GPs' leader hits out at plans for seven-day surgeries
- Published
David Cameron needs to "get real" and ditch his "surreal obsession" with opening GP surgeries seven days a week, a senior GPs' representative says.
The British Medical Association's Dr Chaand Nagpaul said GP services were already at breaking point.
He will tell a conference that pledges to recruit 5,000 GPs in England would "fail dismally" as doctors were fleeing the profession.
The Department of Health said it was an "overly negative, pessimistic view".
During the election campaign, the Conservatives pledged access to GPs between 08:00 and 20:00, seven days a week, by 2020 in England.
The party also pledged everyone over 75 would get a same-day appointment.
But the proposals have been lambasted in the first major speech by GP leaders since the election.
Less spending
Dr Nagpaul, the chairman of the BMA's GP committee, , will tell the annual conference of local medical committees: "The government must halt its surreal obsession for practices to open seven days when there aren't the GPs to even cope with current demands.
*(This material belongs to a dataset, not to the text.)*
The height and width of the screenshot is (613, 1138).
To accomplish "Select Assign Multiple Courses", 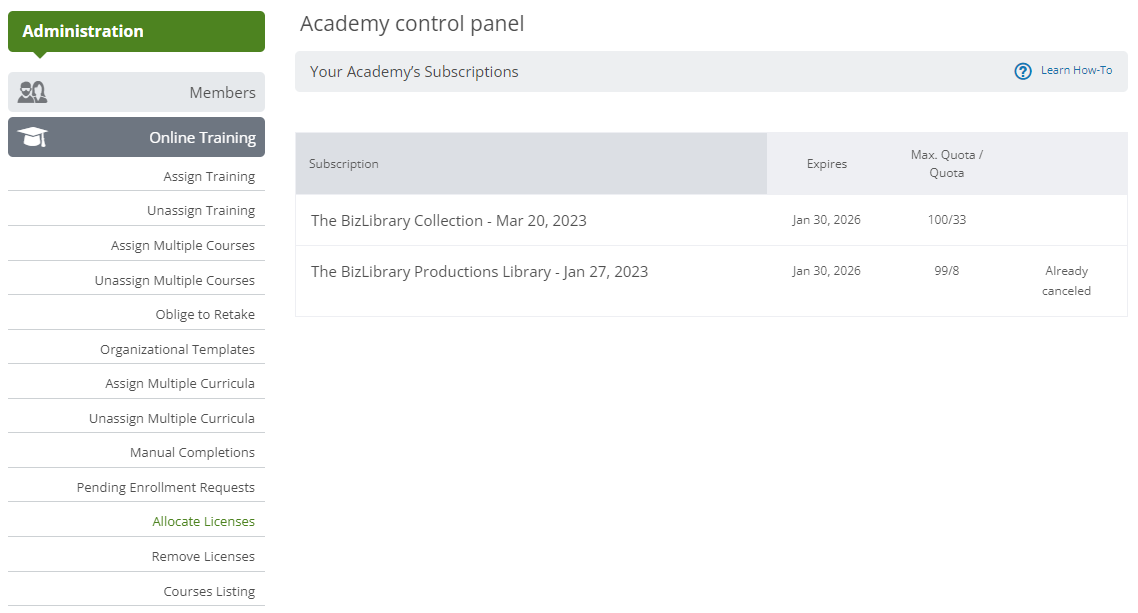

"It would damage quality care by spreading GPs so thinly, and replace continuity of care with impersonal shift work, and will reduce our availability for older, vulnerable patients."
He will argue no other country was attempting such a plan, while the NHS was pressing ahead with "fewer GPs per head than in Europe, while spending less on health compared to virtually all other comparable nations".
General practice is key to plans to shift more care out of hospitals into the community.
But Dr Nagpaul will use the speech to say demand on services has soared as practices are used as the "backstop for every problem in the NHS and beyond".
There were 40 million more GP appointments annually than five years ago, yet the proportion of NHS funds spent in general practice was falling, he will say.
'Utter folly'
Dr Nagpaul also pointed to a survey of 15,000 GPs which showed one in three intending to retire and one in five planning to move abroad in the next five years.
Many cited overwhelming workloads.
"It's absolutely pointless promising 5,000 extra GPs within this Parliament if we lose 10,000 GPs retiring in the same period," Dr Nagpaul will say, adding that it would be "utter folly" to dismiss this as simply GPs "scaremongering".
He said there needed to be a national campaign to highlight the pressures on GPs and to encourage patients to use other services such as pharmacies.
He also called for a "complete overhaul" of the non-emergency NHS111 phoneline service as it was "clogging up our appointments".
He said the service referred five million more patients to general practice rather than helping them to care for their conditions at home.
A Department of Health spokesperson said: "This is an overly negative and pessimistic view from the doctors' union.
"Thousands of GPs across the country are already offering patients GP access seven days a week - by next March, a third of the country will be covered.
"We have made it very clear that we will train 5,000 more GPs and have backed the NHS's own plan for the future by investing the £8bn it needs to transform care closer to home."